The feedback Benjamin got from the potential employer is exactly why we do things the way we do here at Craft Academy.

Benjamin is out there getting interviews and sharing his progress with the team in our #career Slack channel.

As an educator, you reap what you sow. If you want to create lots of individuals who can talk about the theoretical aspects of computer science? Then sow lots of theory without practical application. If you want to create individuals who are able to contribute effectively to modern Agile software teams, then sow lots and lots of relevant project experience and see what you reap.

Many computer science courses are focused on technical aspects of programming rather than offering a broad setting where the technology can be applied.

At Craft Academy, on the other hand, we believe that the best way to promote an interest in and understanding of complex topics among learners, is to use situations from both the everyday and professional life of the students in our labs and programming assignments.

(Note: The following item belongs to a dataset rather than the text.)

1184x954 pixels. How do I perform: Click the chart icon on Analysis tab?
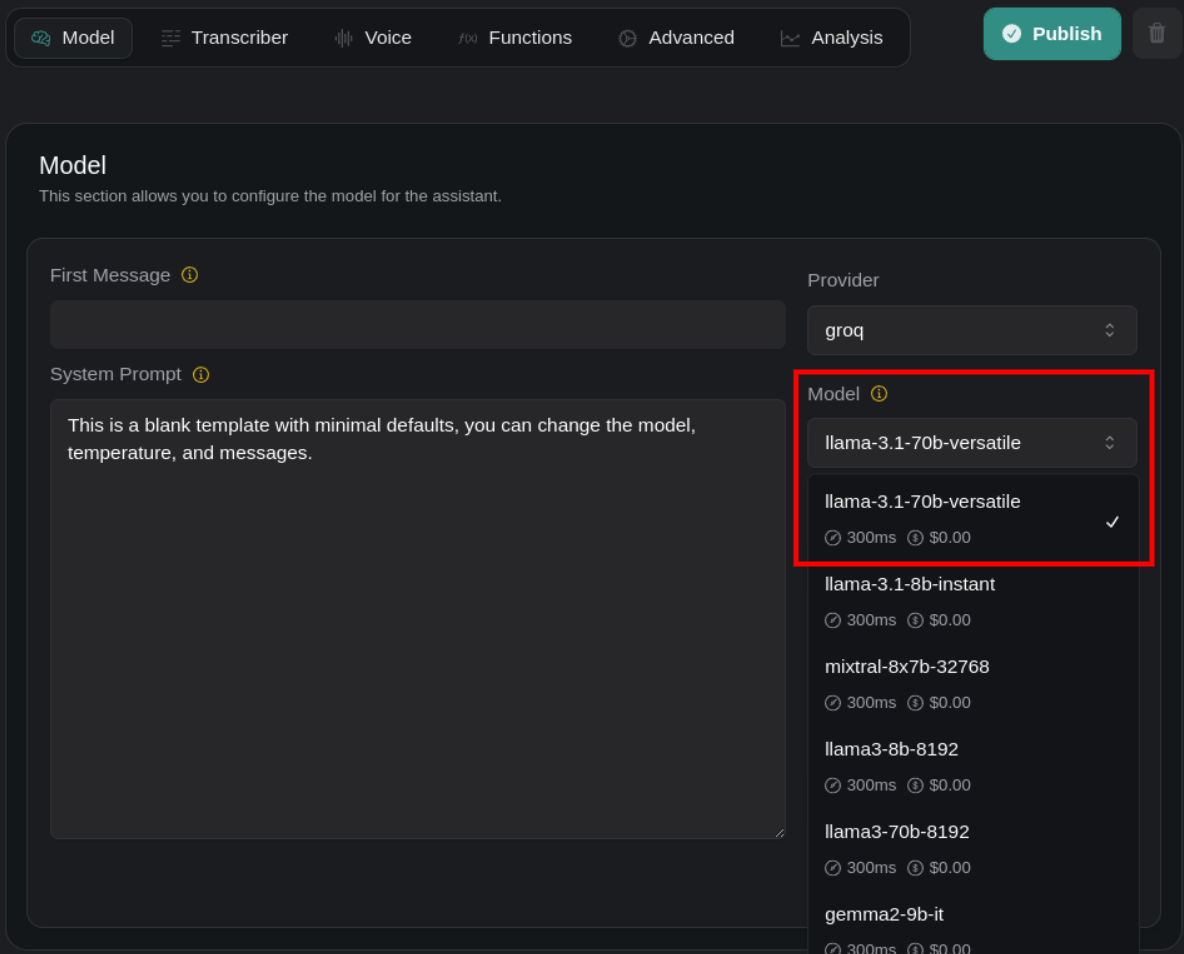(x=790, y=38)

In practical terms we have built our curriculum around a set of challenges introduced to the learners during activity-orientated sessions that combines practical implementation with the underlying theoretical principles. This mix brings meaning to theory by demonstrating it in specific contexts that the students recognize and can relate to.

As we move along with the challenge based curriculum, students tend to not only pick up the relevant lingo, start to imitate behavior and over time begin to act in accordance with the best practices of the technological setting, but also start to form their own complex decision-making strategies and apply them in their workflow.

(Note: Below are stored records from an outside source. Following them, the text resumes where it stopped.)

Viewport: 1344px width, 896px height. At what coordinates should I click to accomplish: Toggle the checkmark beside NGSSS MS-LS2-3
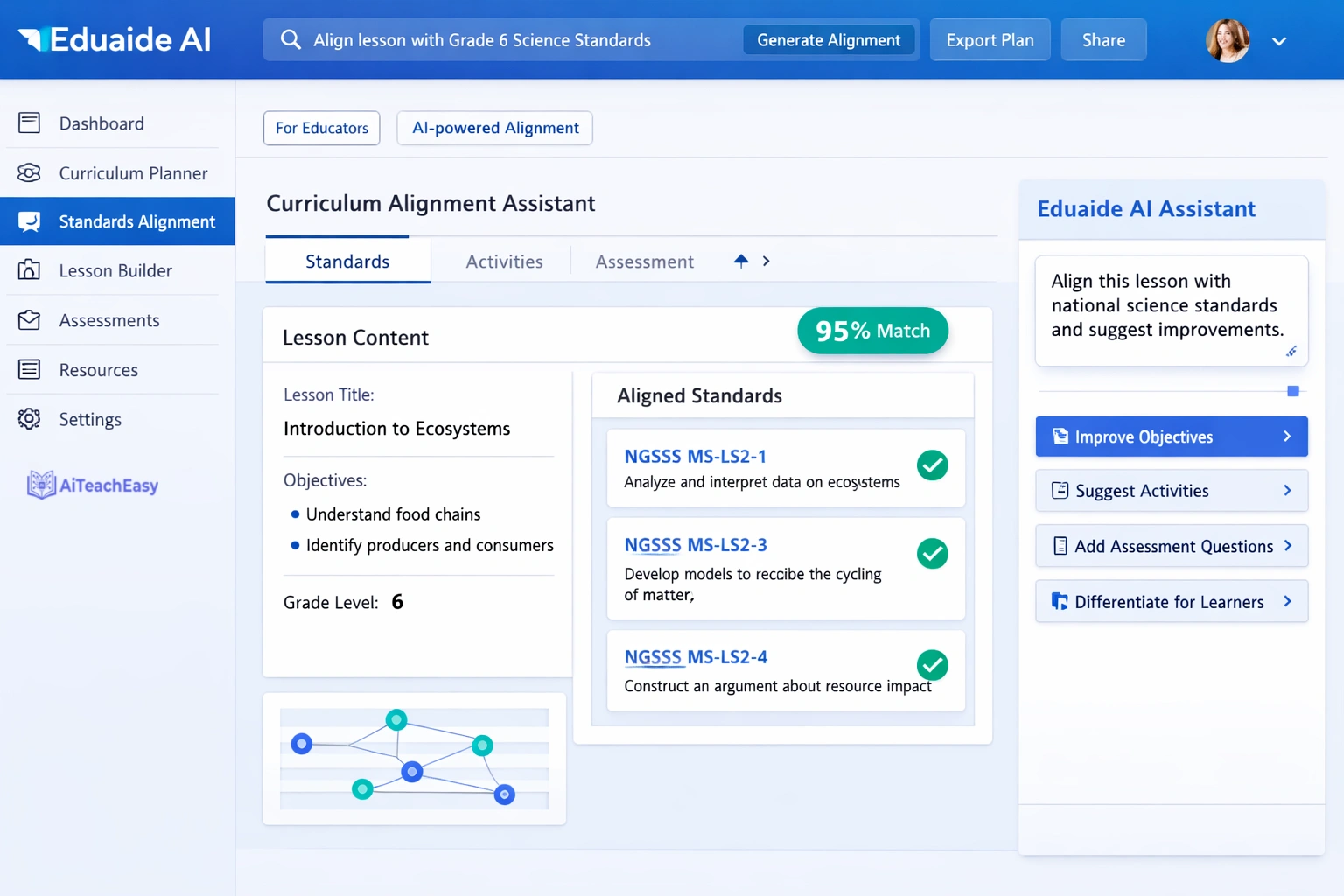932,554
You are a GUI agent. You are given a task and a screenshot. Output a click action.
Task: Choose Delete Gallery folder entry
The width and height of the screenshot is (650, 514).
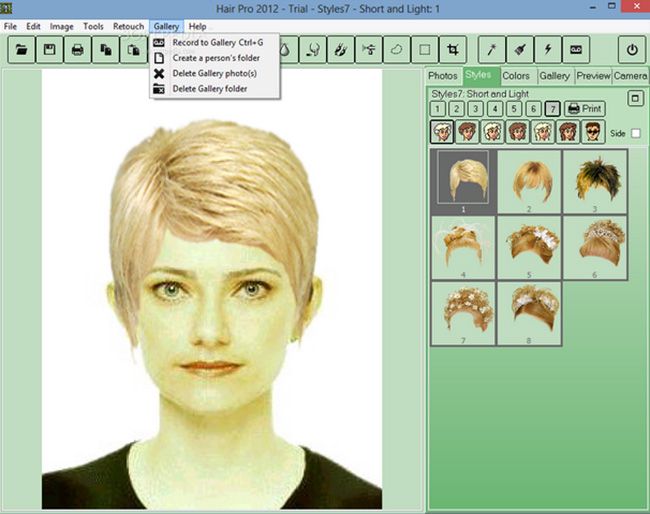[210, 89]
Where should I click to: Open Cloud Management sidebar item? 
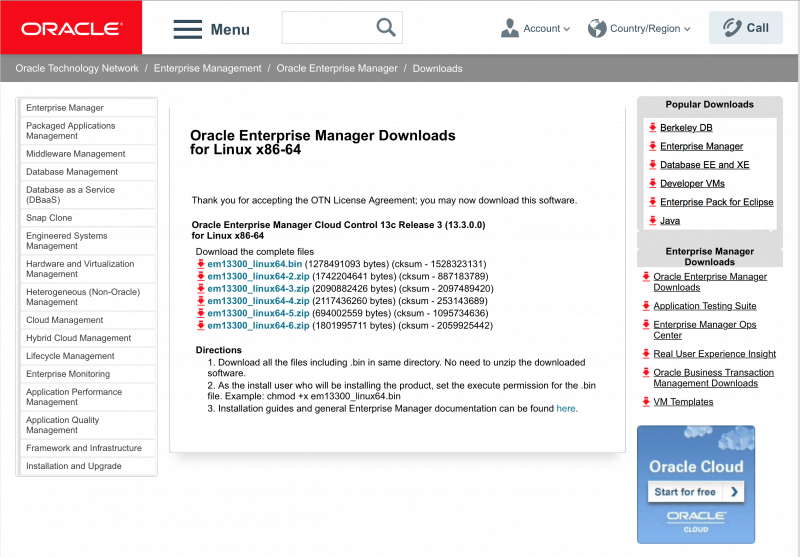point(65,320)
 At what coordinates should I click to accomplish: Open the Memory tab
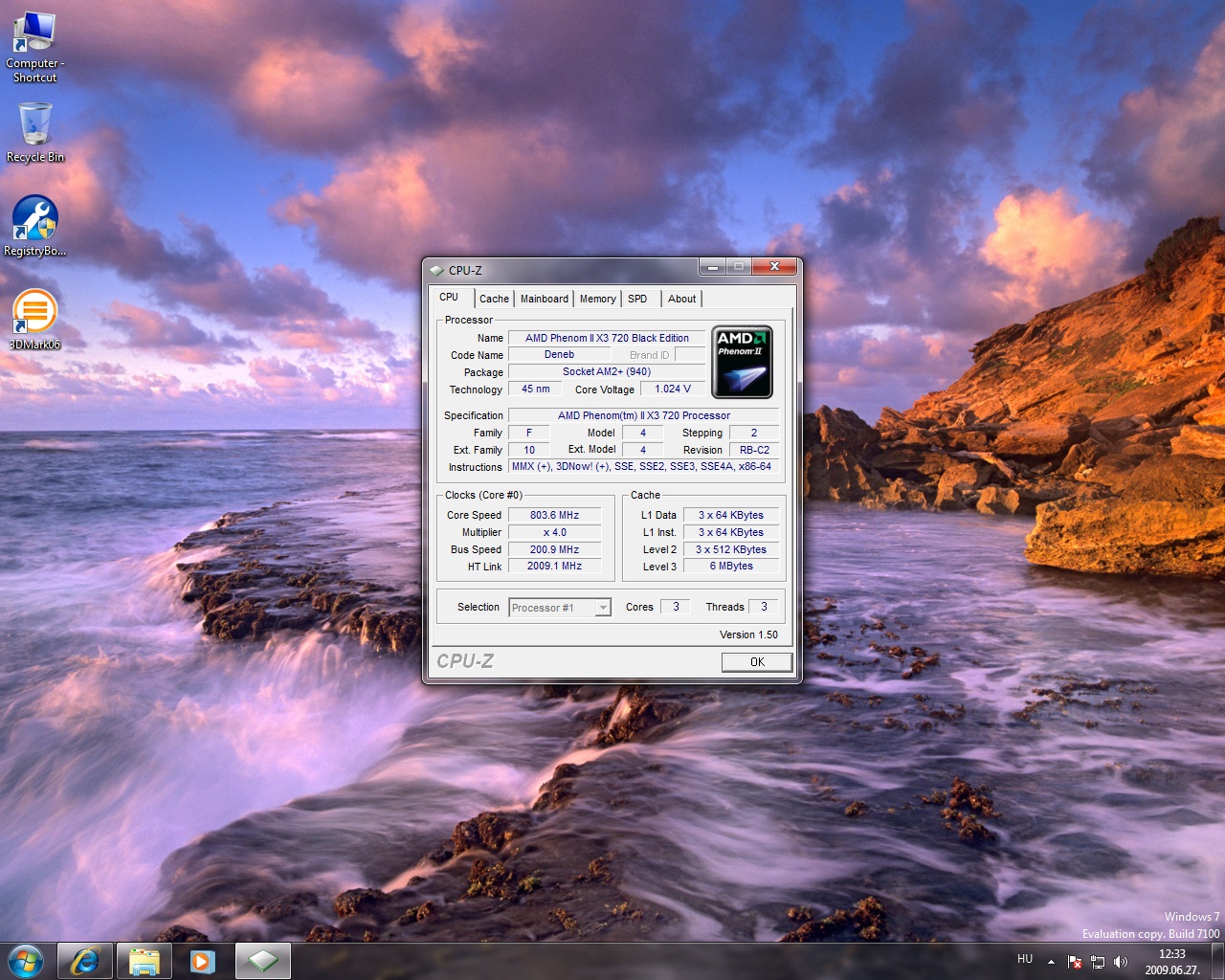(597, 299)
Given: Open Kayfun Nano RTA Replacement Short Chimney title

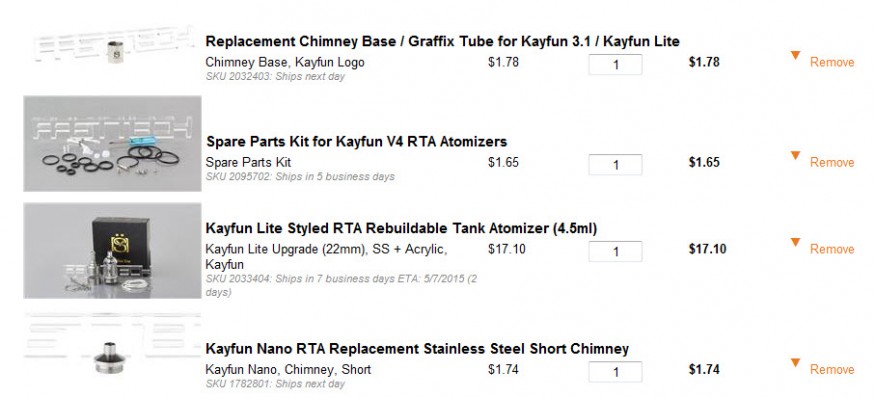Looking at the screenshot, I should (417, 349).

That approach goes far beyond programming skills only. Each part of the curriculum is a form of simulation of a professional setting that our students may find them selfs in the future.

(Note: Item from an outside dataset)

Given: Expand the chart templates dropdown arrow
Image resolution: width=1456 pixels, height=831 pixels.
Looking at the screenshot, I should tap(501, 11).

One of the main principles of agile methodology — the way we understand and use it — is to constantly validate that we are solving the right problem, to verify that we are solving it the right way and to do the minimal amount of manual work to deliver a shippable product or service. By introducing more and more complex and challenging requirements over time, we create a setting where learners are motivated to employ the different techniques made available to them to improve their workflow and work more efficiently.

It’s all about building experience and with this approach, students gain more relevant project experience then they would do in a strictly theoretical environment.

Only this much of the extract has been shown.